Algo parecido aconteció a mediados del siglo XIX cuando Darwin precisó que la evolución humana constituía un hecho aleatorio al que denominó "selección natural"; a pesar de que sus principios fueron aceptados por muchos científicos, la hipótesis clave era demasiado audaz como para ser admitida sin reparos y no se libró de severas críticas eclesiásticas. Hechos similares sucedieron más recientemente con el paleontólogo Teilhard de Chardin por sus aportaciones a la evolución universal, siendo prohibidas en 1962 por los exégetas de la Congregación del Santo Oficio.

Otro tanto ocurre con las modernas investigaciones sobre el Big Bang -no deja de ser curioso que las ideas originales sobre la expansión del Universo fueran propuestas por un sacerdote belga, Georges Lamaître-, que propugnan que el mundo vio la luz mediante un estallido cósmico por generación espontánea. Y qué decir del bosón de Higgs o de los usos de las técnicas de clonación, terapia genética, o de otros avances cosmológicos y bioquímicos.

Se ha especulado mucho acerca de las causas de la difícil compatibilidad entre los puntales de la divinidad y del conocimiento, existiendo bastante unanimidad en que una muy importante es que las religiones se basan en la autoridad de un texto sagrado (Biblia, Corán?) o de un líder infalible (llámese profeta, chamán, rabino, califa, imán o Papa), mientras que para el mundo científico ni siquiera sus héroes más valorados tienen el honor de ser indiscutibles o irrefutables. Por otro lado, se encuentran las explicaciones realizadas, desde una perspectiva naturalista, de fenómenos que causaban misterio y turbación, tales como enfermedades, terremotos, rayos, truenos, cataclismos varios, etc., y que habían sido, en buena medida, monopolizados por el secretismo de los credos.

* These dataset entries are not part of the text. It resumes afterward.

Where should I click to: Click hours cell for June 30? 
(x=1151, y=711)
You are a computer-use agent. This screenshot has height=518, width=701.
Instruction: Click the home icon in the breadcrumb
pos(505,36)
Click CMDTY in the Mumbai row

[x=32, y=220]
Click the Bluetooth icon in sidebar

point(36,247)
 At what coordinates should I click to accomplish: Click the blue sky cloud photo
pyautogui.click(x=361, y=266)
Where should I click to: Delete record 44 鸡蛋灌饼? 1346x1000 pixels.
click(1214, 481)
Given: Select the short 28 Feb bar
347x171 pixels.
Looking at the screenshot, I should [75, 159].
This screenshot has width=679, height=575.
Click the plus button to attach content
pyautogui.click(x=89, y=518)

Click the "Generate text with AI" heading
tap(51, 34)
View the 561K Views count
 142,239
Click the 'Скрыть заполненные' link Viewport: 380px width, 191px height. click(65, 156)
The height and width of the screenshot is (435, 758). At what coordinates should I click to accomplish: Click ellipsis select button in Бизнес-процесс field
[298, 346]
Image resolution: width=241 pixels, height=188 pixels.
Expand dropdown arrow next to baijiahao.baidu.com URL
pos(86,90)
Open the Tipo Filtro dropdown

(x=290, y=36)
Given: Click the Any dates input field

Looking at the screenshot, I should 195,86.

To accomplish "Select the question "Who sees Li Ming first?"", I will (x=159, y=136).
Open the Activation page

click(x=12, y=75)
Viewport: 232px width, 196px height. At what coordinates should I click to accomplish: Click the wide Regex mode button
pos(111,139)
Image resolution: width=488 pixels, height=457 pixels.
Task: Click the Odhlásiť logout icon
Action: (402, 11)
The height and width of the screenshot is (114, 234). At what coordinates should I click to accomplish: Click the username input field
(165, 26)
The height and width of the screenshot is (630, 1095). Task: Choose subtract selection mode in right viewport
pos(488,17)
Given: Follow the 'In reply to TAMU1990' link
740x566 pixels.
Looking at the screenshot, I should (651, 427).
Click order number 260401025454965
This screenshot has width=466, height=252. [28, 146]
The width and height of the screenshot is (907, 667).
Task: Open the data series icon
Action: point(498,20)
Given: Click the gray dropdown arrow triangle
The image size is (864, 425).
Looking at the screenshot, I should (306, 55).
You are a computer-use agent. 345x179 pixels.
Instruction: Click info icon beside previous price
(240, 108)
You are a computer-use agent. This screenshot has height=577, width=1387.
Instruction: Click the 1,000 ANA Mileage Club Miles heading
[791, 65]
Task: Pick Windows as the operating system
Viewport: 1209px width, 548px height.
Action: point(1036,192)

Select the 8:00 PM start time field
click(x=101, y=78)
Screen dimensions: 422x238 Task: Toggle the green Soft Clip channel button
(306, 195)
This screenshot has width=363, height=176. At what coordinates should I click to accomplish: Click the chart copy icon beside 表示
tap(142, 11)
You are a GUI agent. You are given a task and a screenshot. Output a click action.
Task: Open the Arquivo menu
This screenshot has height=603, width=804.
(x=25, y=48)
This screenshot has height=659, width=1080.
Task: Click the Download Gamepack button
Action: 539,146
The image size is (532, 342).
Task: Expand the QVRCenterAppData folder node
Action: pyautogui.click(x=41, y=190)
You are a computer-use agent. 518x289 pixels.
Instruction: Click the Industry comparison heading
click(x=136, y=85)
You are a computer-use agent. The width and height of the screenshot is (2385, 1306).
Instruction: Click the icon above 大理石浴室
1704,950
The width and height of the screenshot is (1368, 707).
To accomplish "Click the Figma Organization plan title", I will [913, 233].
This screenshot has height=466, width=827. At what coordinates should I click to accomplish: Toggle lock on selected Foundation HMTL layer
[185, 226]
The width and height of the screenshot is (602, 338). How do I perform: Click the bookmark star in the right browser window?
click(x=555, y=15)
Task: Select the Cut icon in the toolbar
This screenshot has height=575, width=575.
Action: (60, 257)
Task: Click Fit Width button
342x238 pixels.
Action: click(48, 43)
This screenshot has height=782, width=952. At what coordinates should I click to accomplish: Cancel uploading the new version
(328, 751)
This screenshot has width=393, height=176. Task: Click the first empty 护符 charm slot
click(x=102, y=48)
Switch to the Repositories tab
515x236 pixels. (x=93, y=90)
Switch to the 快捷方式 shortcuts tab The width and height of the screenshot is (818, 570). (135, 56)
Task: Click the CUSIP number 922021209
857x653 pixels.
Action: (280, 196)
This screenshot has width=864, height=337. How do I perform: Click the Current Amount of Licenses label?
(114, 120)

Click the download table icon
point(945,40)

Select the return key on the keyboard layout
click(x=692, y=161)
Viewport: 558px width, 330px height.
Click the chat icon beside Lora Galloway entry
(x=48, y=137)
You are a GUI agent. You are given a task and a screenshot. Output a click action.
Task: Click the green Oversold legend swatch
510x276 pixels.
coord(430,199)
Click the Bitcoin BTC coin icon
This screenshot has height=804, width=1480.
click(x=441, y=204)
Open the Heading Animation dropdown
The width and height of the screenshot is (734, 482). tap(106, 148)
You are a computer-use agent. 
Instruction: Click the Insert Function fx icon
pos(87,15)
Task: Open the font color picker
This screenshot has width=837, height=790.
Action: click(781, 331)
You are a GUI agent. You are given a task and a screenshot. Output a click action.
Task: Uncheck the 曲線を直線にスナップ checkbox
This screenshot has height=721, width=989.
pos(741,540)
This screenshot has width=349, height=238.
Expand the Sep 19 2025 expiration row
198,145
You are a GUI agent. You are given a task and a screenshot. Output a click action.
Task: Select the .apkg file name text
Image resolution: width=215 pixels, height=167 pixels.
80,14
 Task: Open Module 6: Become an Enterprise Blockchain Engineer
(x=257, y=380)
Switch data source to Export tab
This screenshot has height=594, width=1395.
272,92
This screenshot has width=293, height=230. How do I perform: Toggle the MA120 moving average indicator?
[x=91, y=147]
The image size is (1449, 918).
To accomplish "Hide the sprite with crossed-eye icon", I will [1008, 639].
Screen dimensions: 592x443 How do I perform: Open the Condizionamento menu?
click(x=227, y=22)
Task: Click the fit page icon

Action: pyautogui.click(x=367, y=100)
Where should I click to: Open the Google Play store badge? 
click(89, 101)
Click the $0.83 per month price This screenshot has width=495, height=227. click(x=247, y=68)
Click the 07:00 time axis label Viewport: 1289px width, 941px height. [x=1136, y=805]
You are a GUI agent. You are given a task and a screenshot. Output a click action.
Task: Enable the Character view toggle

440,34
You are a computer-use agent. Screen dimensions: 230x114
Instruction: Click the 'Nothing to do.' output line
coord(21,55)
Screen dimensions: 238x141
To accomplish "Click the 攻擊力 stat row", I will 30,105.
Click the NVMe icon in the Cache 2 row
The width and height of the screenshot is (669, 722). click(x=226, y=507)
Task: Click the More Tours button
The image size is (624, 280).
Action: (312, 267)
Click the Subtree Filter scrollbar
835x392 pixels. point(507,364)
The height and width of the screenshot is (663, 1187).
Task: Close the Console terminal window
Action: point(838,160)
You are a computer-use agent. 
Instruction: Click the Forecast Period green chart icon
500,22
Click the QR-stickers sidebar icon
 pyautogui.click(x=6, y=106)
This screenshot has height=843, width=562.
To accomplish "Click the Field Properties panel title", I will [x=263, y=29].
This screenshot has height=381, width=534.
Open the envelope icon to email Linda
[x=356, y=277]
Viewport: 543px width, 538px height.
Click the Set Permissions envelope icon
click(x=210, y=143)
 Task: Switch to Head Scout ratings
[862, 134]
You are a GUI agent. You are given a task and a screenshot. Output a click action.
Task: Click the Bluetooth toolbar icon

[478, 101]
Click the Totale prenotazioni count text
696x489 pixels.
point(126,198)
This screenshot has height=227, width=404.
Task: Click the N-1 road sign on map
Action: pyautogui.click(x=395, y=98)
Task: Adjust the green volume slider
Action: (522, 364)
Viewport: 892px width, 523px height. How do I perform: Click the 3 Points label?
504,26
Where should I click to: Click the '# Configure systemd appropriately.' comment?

Diferentes estudios estadísticos desarrollados sobre esta temática por entidades prestigiosas (p. ej., Royal Society, la Academia de las Ciencias del Reino Unido) y/o publicadas en revistas del máximo impacto (Nature, con altísima valoración en el Journal Citation Reports) concluyen unánimemente que el grado de creencia de los profesionales de la ciencia es bastante inferior al del resto de las personas, lo que ha llegado a conjeturar que a mayor nivel educativo disminuye la probabilidad de creer en Dios. Dentro de la comunidad científica, los calificados de "normales" son más religiosos (aun así, alrededor de un 60% se manifiesta no creyente) que los pertenecientes a la "élite" -englobando premiados con el Nobel-, entre los cuales es patente su alta irreligiosidad, manifestando las encuestas que entre un 70 y 90% de ellos se declara ateos o agnósticos. También evidencian las indagaciones que los porcentajes de incrédulos aumentan progresivamente con el paso del tiempo a lo largo del pasado siglo y lo que llevamos del actual.

Las observaciones categóricas del prestigioso científico Stephen Hawking suscitaron gran revuelo cuando afirmó que "la creación espontánea es la razón de que haya algo en lugar de nada", de modo que no era necesario invocar un plan divino para comprender el origen del Universo. Sin embargo, y dado que también existen excelentes científicos que profesan profundas convicciones religiosas, no parece oportuno convertir en axiomas las sentencias emanadas de la epistemología o, para que se entienda mejor, lo que asevera Hawking, por mucha notoriedad que posea, no tiene porqué ir necesariamente a misa. No debemos olvidar que los resultados científicos son susceptibles de ser revocados por experimentos u observaciones posteriores y que rara vez proclaman una verdad o certeza absoluta.